Тогда Мелхиседек, еле живой от испуга и волнения, боясь потерять Гагели из вида, быстро отделился от греков и, подъехав к герольду, сказал ему по-арабски:
— Бери и меня, ибо это мой господин, и нельзя разлучаться с ним его рабу!
Герольд брезгливо посмотрел на монаха, как бы в нерешимости — исполнять его просьбу или нет, но Мурзуфл воскликнул:
— Так вот кем оказался этот презренный монах! За обман ему следовало бы оторвать голову!
Герольд, довольный произведенной сделкой, счел за лучшее взять сразу обоих иверийцев и, ловко повернув коня, коротко приказал своим исполнителям:
— Берите и слугу, и господина! Наш владыка не будет огорчен, увидев подобную добычу!
Вначале Гагели сильно упал духом от неожиданного пленения исмаэлитами, но близость Мелхиседека душевно его успокоила, и он перестал думать об опасности. В нем пробудился живой интерес к этой страшной секте. Он с нескрываемым любопытством следил за всадниками, с нетерпением ожидая увидеть жилище знаменитого Старца с горы, перед которым трепетала вся Европа и Азия!

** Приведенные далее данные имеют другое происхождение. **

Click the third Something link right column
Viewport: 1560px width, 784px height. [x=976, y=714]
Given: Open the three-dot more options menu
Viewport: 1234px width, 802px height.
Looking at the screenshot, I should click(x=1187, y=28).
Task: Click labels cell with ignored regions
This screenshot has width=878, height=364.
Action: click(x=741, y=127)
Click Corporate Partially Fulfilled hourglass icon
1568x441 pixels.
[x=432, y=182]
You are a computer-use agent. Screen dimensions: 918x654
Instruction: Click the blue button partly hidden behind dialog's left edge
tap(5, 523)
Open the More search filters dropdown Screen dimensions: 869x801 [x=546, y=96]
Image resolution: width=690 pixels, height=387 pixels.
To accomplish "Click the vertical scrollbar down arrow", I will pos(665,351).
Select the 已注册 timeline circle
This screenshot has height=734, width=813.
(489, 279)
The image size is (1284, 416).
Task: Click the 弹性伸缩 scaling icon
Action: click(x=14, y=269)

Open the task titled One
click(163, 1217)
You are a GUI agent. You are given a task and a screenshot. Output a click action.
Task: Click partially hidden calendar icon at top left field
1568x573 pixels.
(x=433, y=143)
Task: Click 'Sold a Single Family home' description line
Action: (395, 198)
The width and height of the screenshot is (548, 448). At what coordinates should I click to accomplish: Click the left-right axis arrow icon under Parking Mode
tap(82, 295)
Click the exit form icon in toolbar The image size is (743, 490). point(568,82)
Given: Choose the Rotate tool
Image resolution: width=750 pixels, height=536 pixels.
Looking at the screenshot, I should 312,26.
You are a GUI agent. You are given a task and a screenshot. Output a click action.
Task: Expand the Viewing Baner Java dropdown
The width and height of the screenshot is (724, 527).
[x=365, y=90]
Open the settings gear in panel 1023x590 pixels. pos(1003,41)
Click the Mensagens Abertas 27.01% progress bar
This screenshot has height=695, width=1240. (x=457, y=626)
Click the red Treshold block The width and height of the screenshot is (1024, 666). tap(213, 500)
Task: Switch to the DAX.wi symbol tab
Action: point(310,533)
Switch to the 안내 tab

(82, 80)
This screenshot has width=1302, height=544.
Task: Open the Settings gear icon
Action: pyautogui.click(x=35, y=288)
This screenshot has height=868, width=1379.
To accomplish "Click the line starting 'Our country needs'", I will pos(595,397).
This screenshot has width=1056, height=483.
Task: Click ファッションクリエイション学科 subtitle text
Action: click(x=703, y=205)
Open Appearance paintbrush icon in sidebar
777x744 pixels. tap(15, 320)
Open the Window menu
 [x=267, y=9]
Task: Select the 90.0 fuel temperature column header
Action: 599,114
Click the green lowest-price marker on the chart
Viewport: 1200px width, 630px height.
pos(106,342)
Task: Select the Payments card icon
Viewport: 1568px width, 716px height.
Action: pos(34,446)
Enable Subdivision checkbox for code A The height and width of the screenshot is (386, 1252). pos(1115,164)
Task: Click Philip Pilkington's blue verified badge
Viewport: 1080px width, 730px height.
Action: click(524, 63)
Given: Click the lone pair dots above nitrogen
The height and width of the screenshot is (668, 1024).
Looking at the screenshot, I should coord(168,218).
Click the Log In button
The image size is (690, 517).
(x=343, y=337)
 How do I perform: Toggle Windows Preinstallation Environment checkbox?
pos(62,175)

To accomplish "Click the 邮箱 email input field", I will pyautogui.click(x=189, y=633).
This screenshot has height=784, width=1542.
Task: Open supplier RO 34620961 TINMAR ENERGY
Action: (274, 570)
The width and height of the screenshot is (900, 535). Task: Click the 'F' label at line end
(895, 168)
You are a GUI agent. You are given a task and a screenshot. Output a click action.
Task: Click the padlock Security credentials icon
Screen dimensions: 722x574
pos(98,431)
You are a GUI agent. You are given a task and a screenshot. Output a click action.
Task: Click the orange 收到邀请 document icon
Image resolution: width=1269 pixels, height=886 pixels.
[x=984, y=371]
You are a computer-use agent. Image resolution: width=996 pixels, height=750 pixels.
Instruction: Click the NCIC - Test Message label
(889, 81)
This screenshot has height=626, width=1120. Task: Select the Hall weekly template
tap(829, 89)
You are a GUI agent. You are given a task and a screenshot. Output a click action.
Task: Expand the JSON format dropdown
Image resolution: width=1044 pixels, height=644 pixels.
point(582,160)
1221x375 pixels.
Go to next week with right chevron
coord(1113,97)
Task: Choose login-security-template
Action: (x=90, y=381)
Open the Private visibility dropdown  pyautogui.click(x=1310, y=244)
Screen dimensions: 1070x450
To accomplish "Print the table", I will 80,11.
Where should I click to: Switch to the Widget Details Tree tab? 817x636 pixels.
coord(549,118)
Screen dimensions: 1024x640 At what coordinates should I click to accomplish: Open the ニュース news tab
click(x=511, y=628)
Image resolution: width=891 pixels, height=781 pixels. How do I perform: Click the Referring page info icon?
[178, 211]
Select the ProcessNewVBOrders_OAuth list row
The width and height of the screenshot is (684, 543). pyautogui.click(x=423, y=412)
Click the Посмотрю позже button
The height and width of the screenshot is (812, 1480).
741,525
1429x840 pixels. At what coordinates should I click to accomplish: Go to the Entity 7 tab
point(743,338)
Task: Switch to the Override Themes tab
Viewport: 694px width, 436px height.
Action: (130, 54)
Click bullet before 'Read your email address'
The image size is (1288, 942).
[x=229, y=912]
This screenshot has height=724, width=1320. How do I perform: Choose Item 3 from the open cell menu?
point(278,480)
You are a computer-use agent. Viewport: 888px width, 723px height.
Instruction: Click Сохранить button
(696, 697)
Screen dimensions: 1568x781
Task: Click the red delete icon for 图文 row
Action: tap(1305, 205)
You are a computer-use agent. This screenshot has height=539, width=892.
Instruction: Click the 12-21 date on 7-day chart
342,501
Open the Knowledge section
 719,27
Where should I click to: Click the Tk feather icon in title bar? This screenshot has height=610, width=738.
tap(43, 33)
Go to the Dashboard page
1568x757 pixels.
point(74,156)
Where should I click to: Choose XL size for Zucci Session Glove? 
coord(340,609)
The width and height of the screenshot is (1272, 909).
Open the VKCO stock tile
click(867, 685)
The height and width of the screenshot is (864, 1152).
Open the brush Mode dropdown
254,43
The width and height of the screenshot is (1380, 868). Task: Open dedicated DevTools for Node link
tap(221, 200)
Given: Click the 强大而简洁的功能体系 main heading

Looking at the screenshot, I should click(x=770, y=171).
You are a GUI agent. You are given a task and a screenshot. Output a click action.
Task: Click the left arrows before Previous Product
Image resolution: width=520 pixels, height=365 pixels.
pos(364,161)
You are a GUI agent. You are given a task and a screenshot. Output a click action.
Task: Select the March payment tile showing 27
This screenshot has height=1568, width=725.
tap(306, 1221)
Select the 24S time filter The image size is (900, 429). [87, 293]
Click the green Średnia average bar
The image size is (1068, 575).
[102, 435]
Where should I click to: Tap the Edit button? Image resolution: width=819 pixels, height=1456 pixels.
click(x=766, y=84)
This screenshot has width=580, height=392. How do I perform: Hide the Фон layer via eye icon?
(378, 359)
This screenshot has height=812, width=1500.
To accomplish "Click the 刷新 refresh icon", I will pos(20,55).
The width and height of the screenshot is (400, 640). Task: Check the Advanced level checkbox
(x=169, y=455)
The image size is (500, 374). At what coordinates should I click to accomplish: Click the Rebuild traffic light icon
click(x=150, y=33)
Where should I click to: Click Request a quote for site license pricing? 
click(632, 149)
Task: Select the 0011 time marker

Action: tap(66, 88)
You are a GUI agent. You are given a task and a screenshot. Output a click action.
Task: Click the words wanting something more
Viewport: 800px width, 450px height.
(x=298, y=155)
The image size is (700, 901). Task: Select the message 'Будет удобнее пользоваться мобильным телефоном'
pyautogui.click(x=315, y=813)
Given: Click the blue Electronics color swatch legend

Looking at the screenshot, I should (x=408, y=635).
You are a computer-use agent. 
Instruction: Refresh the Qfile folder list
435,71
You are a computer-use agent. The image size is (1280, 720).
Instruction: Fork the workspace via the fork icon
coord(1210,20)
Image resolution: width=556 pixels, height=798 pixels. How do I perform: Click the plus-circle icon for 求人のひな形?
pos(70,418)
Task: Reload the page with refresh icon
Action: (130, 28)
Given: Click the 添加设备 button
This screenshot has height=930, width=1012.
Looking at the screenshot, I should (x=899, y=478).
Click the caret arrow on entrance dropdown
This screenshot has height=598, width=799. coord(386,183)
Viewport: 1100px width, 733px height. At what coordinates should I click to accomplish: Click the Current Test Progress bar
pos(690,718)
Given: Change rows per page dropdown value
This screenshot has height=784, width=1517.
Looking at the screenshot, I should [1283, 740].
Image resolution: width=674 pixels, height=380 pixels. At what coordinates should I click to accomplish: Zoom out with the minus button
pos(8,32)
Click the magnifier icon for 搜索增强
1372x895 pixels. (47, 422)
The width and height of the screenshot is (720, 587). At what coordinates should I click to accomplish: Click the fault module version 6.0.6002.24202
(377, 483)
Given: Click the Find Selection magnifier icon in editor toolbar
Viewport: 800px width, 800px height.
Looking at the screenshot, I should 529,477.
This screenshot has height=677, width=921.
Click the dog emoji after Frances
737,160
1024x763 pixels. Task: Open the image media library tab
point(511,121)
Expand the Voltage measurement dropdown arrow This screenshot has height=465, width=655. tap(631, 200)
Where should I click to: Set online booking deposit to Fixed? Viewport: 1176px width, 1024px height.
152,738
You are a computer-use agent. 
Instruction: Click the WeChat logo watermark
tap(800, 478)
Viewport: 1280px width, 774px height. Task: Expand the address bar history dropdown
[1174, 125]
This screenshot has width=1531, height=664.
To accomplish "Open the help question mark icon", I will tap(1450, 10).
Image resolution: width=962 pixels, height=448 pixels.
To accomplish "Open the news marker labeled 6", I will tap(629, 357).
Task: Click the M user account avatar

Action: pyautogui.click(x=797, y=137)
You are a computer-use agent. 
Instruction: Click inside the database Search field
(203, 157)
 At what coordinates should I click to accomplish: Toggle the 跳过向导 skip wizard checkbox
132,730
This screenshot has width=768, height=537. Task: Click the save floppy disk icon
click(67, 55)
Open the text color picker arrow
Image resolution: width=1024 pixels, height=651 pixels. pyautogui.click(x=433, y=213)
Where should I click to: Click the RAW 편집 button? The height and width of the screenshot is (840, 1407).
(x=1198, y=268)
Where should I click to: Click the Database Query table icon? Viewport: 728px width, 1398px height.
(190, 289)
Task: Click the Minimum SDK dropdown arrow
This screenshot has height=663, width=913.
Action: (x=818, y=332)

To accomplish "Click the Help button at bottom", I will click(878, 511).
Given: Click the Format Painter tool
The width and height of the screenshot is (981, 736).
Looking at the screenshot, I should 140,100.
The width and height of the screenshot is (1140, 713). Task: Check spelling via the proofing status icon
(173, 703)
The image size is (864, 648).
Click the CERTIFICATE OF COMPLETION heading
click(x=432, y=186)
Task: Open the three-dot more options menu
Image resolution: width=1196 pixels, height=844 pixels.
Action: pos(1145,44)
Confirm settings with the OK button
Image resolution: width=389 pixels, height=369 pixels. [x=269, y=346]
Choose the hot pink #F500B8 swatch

Теперь они ехали вместе с Мелхиседеком и оживленно беседовали между собою, радуясь тому, что они, наконец, соединились, и могут совместно решить, как им поступать дальше.
— Что случилось с Мурзуфлом? — недоумевал Гагели, — вместо того, чтобы везти меня в Тир, а оттуда в Константинополь, он вдруг передал меня исмаэлитам? Что ты слышал? О чем они говорили?